Говоря это, Мясников, конечно, и думать не мог, что года через три — три с половиной именно ему, Александру Мясникяну, выпадет тяжелая, но великая миссия — поехать в Эривань, чтобы, возглавив первое советское правительство Армении, начать возрождение государственности своего народа, его экономики и культуры.
Изабелла Богдановна поспешно простилась и ушла.
— Это кто, Александр Федорович, — родственница? — осторожно спросил Ландер, когда Евгеньева вышла.
Мясников взглянул на него и, по тону вопроса уловив, что он предполагает, ответил с улыбкой:
— Нет, Карл Иванович, это не родственница, но и не любовь. Я познакомился с этой женщиной и ее мужем-летчиком полгода назад в поезде.
— Ого, можно подумать, что ты оправдываешься, Алеша... — засмеялся Ландер. — Да хоть бы и была любовь — что тут такого? Ведь ты не женат и, надеюсь, не из тех, кто считает, будто революционеру не пристало тратить время на такую чепуху, как любовь?
— Сейчас — не из тех, — улыбнулся Мясников. — Но должен признаться, что лет десять тому назад я придерживался именно такого взгляда.
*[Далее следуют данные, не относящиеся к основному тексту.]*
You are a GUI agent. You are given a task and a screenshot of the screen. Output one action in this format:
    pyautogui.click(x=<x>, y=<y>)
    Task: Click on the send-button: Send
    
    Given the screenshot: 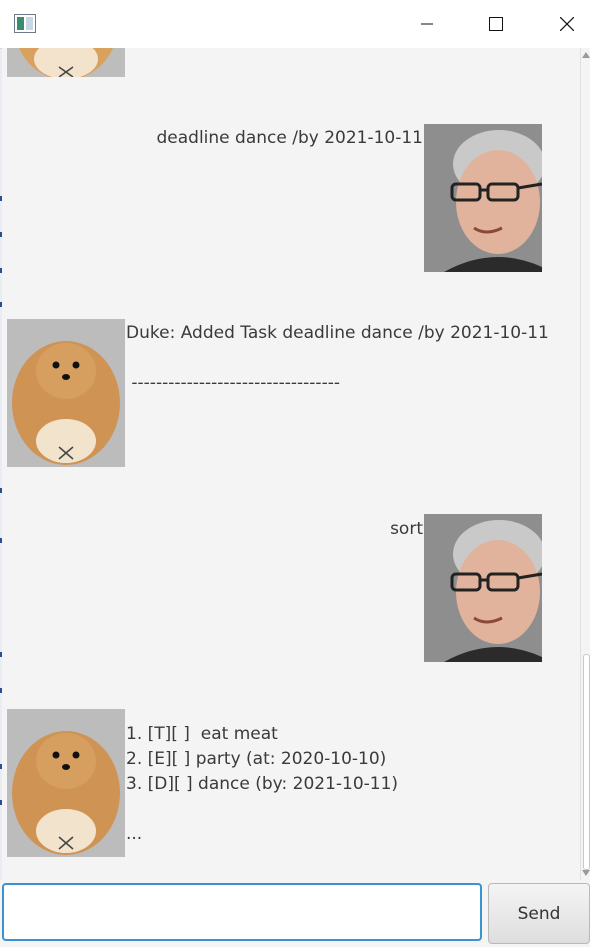 What is the action you would take?
    pyautogui.click(x=539, y=914)
    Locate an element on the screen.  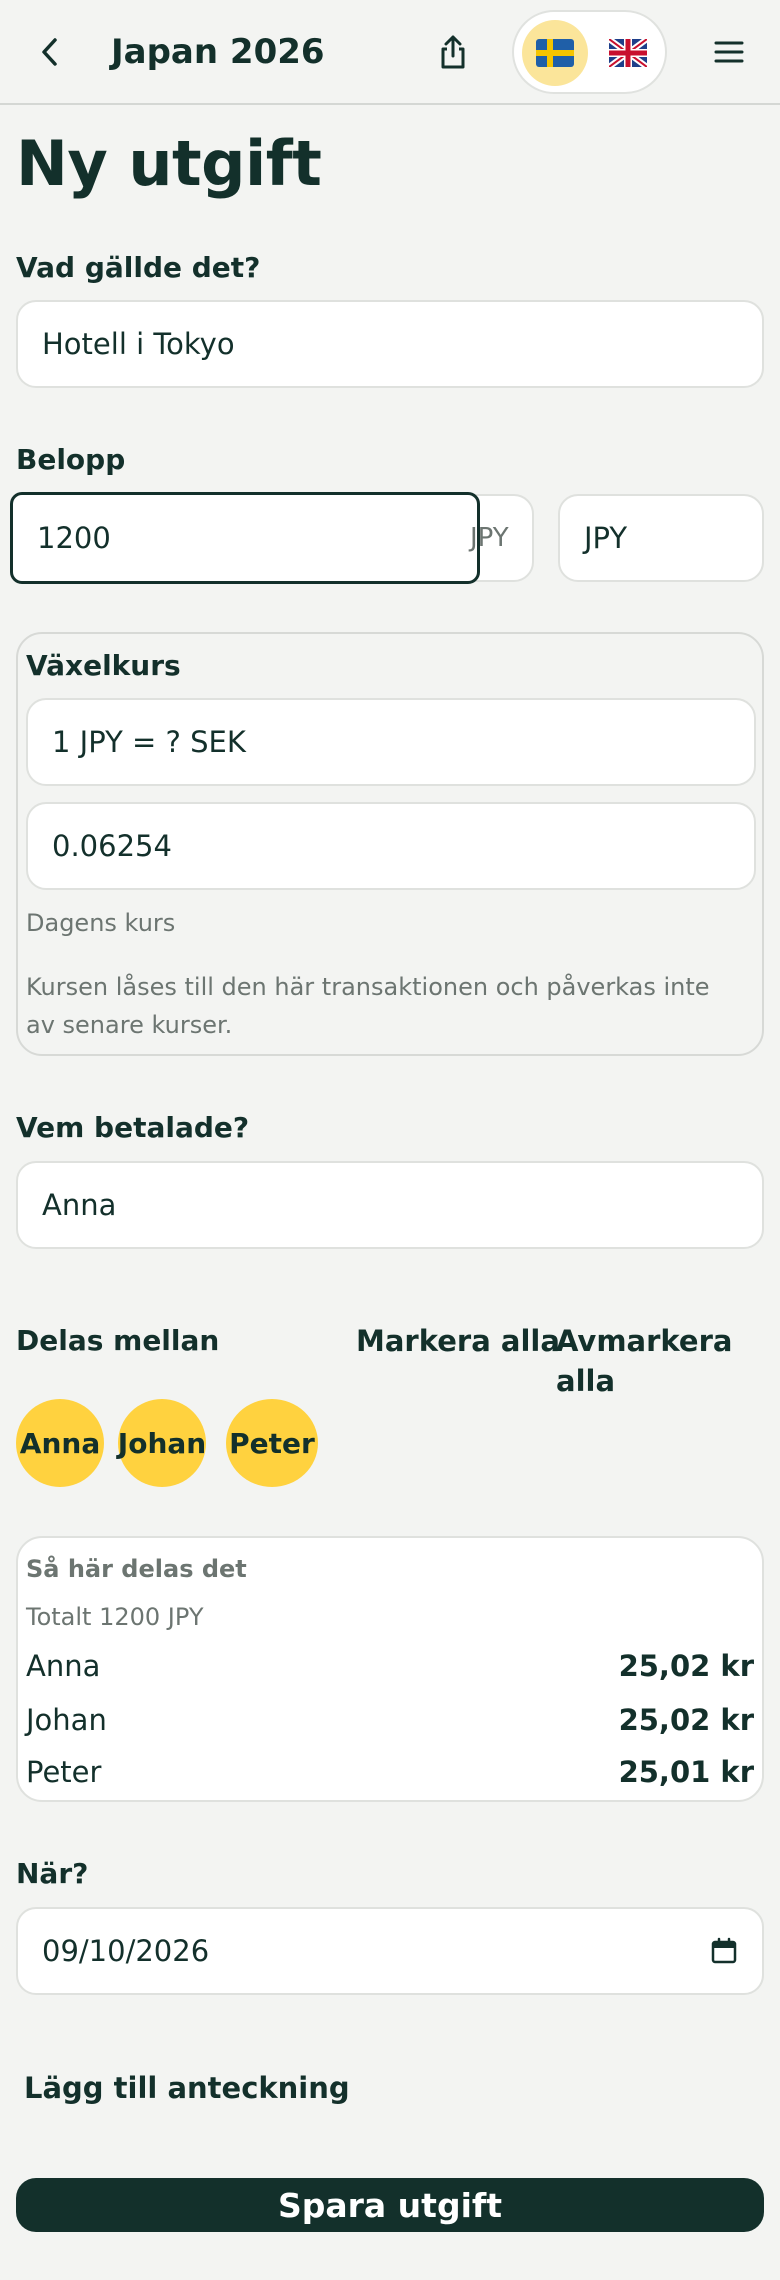
share-icon is located at coordinates (453, 52). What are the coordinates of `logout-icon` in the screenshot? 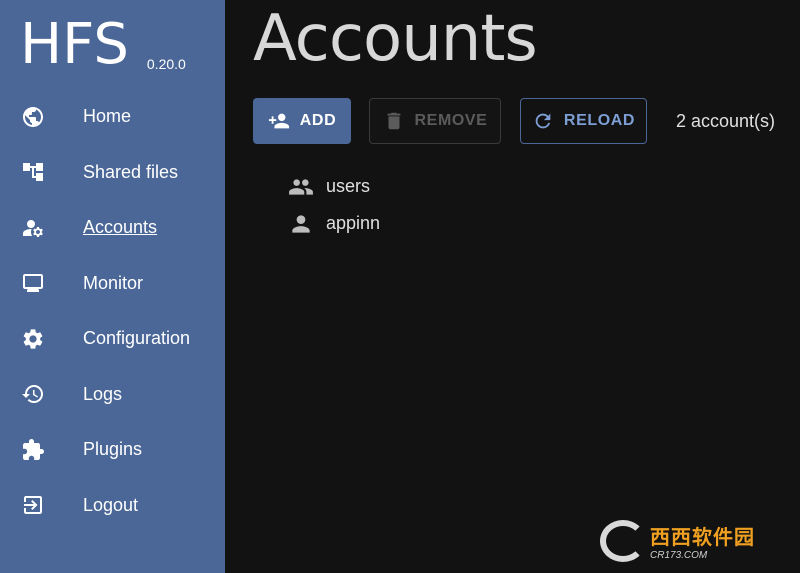 It's located at (33, 505).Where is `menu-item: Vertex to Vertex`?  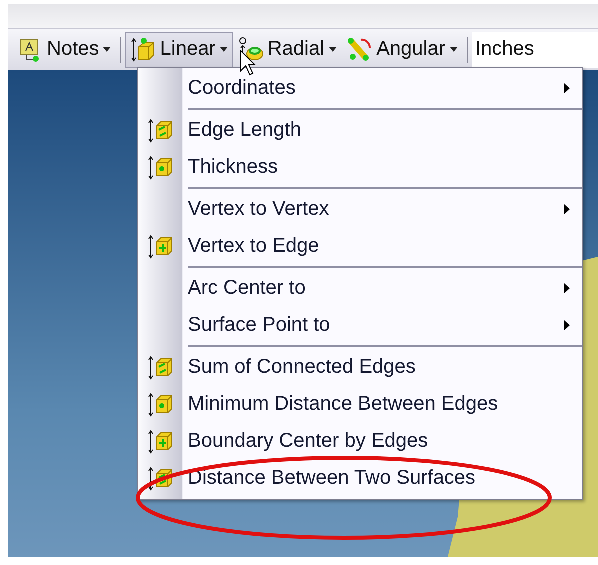
menu-item: Vertex to Vertex is located at coordinates (360, 210).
— Да ну? — воскликнул Ландер. — Вот не подумал бы.
— Да, брат, я тогда был жутким максималистом, эдаким ибсеновским Брандом, полагавшим, что революционер должен отдать своему делу все силы, все помыслы и даже чувства. Из-за этого я чуть было не потерял дружбу одного из лучших армянских поэтов...
В кабинет один за другим входили Кнорин, Алибегов, Фомин, Щукин и другие. Мясников, увлеченный воспоминаниями, продолжал рассказывать Ландеру:
— Мы учились в Московском университете. В Москве в это время собралась группа талантливых литераторов: уже знаменитый Аветик Исаакян и рядом с ним начинающий, но блистательный поэт Ваан Терян, критики Погос Макинцян и Цолак Ханзадян... Да разве всех перечислишь... Мы все тогда уже прошли через этап увлечения Белинским, Писаревым и Чернышевским и открыли для себя Маркса. Понимали его еще не совсем глубоко, но чувствовали, что его учение — высшее достижение в области общественных наук. И вот тут-то между мной и поэтом Теряном завязался горячий и длительный спор насчет... любви и ее места в жизни революционера. Но чтобы понять, какого накала достиг этот спор, вы должны знать, что это за человек. Худой, нервный, мечтательный идеалист... Весь — чувства, лирик от головы до пят, трепетный и тонкий. Послушайте-ка хотя бы вот эти его стихи в переводе Валерия Брюсова:
Скользящей стопой, словно нежным крылом шелестя темноты,
Прошла чья-то тень, облелеев во мгле трав белеющий цвет;
Вечерней порой, — легковеющий вздох, что ласкает кусты, —
Виденье прошло, женский призрак мелькнул, белым флером одет.
В пустынный простор бесконечных полей прошептала она, —
Не слово ль любви прошептала она задремавшим полям?
Остался в цветах этот шепот навек, словно отзвуки сна,
И шепот ловя, этот шепот святой, я склоняюсь к цветам!
— Здорово! — с искренним восхищением воскликнул Ландер. — Как тонко!
— Правда, хорошо? — обрадовался похвале Мясников. — А ведь в оригинале, как и все настоящие стихи, это звучит еще тоньше и глубже... И вот этому-то поэту я тогда взял и бухнул, что настоящий марксист не может любить женщину и жениться, раз он предан интересам рабочего класса. Никакого, мол, иного интереса, никаких других целей, кроме интересов и целей пролетариата.
— Погоди, — внезапно прервал его Алибегов. — Сколько ты сидел в тюрьме за революционную деятельность? Кажется, всего один раз?
— Да, а что? — удивленно спросил Мясников.
— Мало! — со свирепым видом воскликнул Алибегов. — Да тебя только за такое отношение к любви надо было засадить в тюрьму на всю жизнь!
Все громко засмеялись, а Мясников продолжал:
— Представь, Ванечка, то же самое говорил мне Терян. Кричал, что если я прав, то он готов проклясть марксизм, как бесчеловечное учение, отвергнувшее самое великое, что есть на свете, — любовь.
— Ну, это тоже чересчур, — вставил Кнорин. — Любовь, конечно, штука хорошая, но объявлять ее «самым великим, что есть на свете»...
— Для поэта-лирика это вовсе не «чересчур», — возразил ему Ландер. И обратился к Мясникову: — Ну а как ты, согласился с ним?
— Нет. Стоял на своем, утверждая, что другие люди, мол, могут любить, но революционер — не имеет права.
— Ну просто изувер какой-то! — снова возмутился Алибегов. — И долго ты держался этих взглядов?